Item coordinate data:

——————

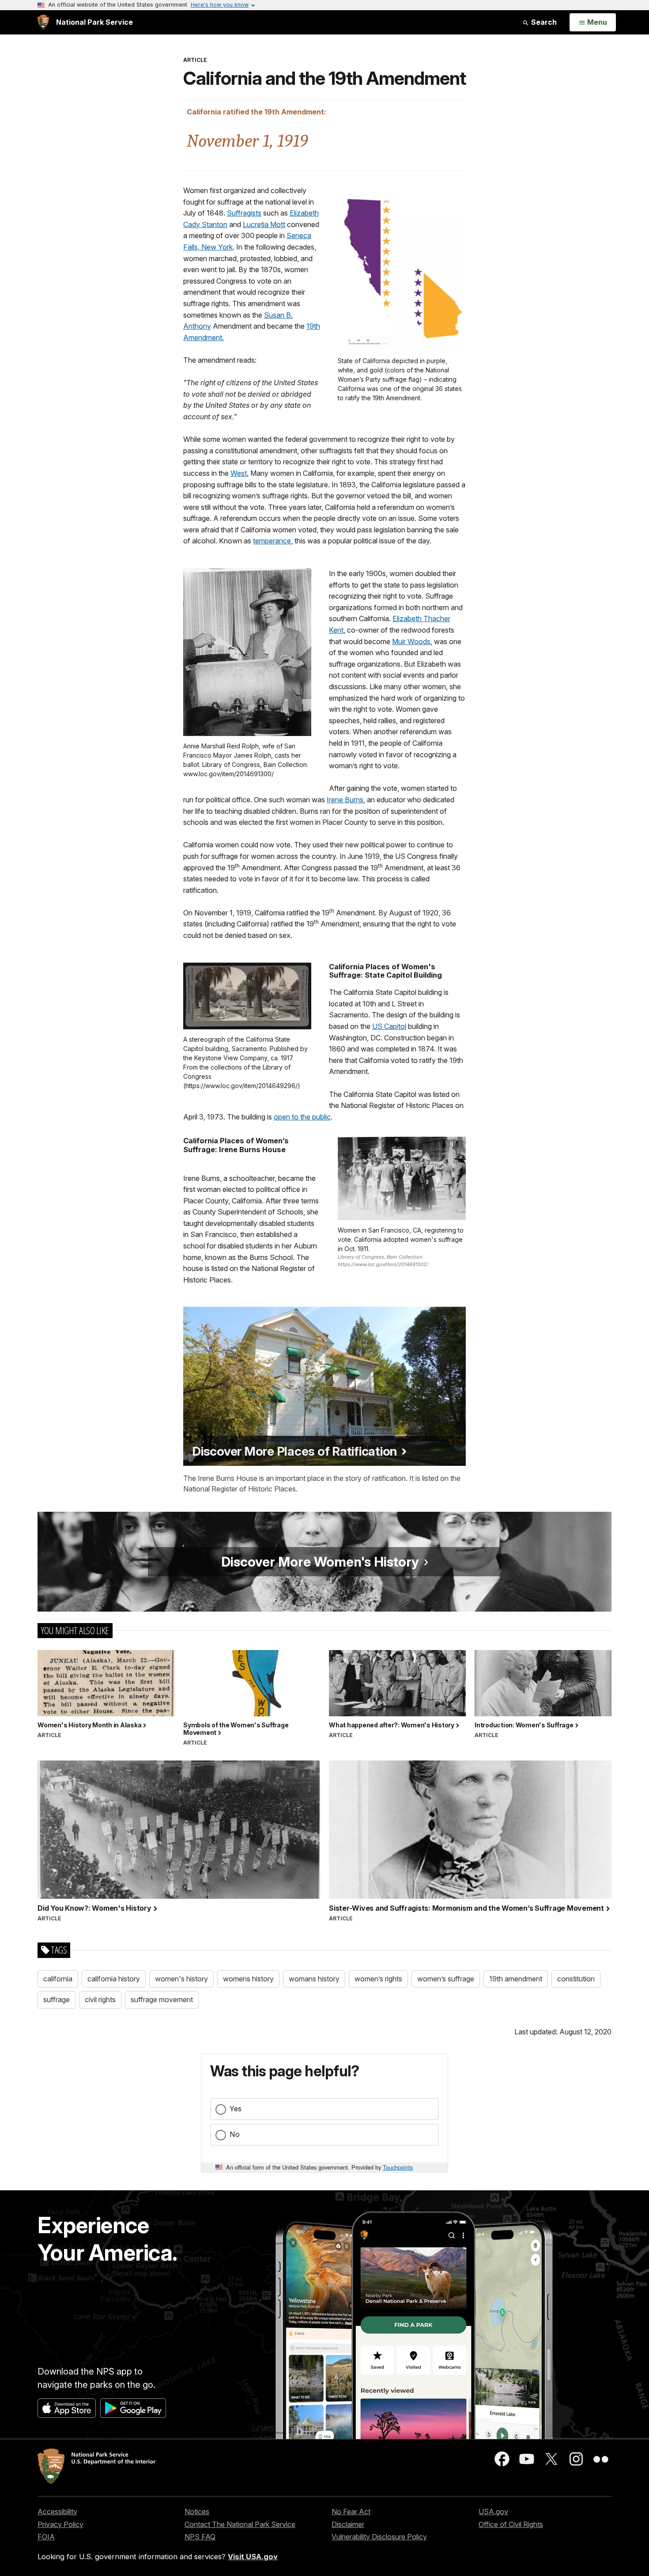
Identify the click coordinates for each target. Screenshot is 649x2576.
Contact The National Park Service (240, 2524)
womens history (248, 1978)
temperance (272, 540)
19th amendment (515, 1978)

——————

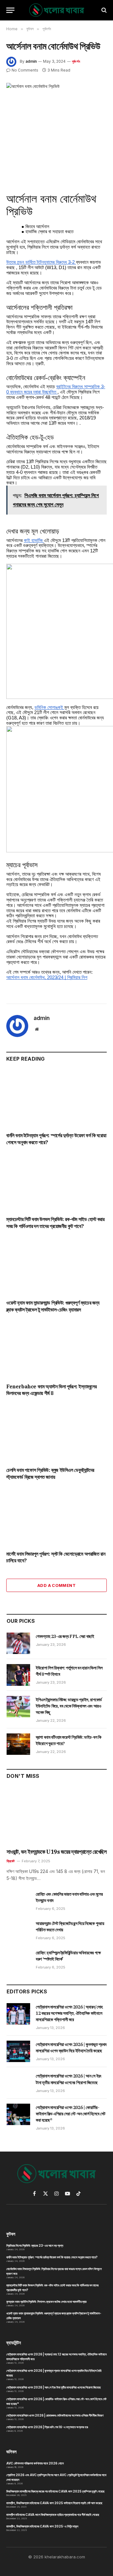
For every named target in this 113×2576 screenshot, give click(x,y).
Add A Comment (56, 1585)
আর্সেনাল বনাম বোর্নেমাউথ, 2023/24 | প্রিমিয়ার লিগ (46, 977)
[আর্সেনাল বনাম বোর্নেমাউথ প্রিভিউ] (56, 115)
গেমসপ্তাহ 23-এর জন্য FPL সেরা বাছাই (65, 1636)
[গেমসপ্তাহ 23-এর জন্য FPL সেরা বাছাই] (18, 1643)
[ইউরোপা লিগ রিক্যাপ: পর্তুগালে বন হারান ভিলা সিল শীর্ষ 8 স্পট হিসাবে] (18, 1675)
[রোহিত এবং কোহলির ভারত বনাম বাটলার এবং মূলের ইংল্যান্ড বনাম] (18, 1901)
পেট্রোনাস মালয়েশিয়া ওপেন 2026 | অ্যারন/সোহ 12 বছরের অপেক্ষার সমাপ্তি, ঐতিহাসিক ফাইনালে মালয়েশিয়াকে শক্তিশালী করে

——————

> Stated goal
Copy out the listing lines between the one holding "[আর্সেনাল বনাম বোর্নেমাউথ প্রিভিউ] (56, 115)" and the one holding "পেট্রোনাস মালয়েশিয়া ওপেন", both included.

> Result of the exercise
[আর্সেনাল বনাম বোর্নেমাউথ প্রিভিউ] (56, 115)
গেমসপ্তাহ 23-এর জন্য FPL সেরা বাছাই (65, 1636)
[গেমসপ্তাহ 23-এর জন্য FPL সেরা বাছাই] (18, 1643)
[ইউরোপা লিগ রিক্যাপ: পর্তুগালে বন হারান ভিলা সিল শীর্ষ 8 স্পট হিসাবে] (18, 1675)
[রোহিত এবং কোহলির ভারত বনাম বাটলার এবং মূলের ইংল্যান্ড বনাম] (18, 1901)
পেট্রোনাস মালয়েশিয়া ওপেন 2026 | অ্যারন/সোহ 12 বছরের অপেক্ষার সমাপ্তি, ঐতিহাসিক ফাইনালে মালয়েশিয়াকে শক্তিশালী করে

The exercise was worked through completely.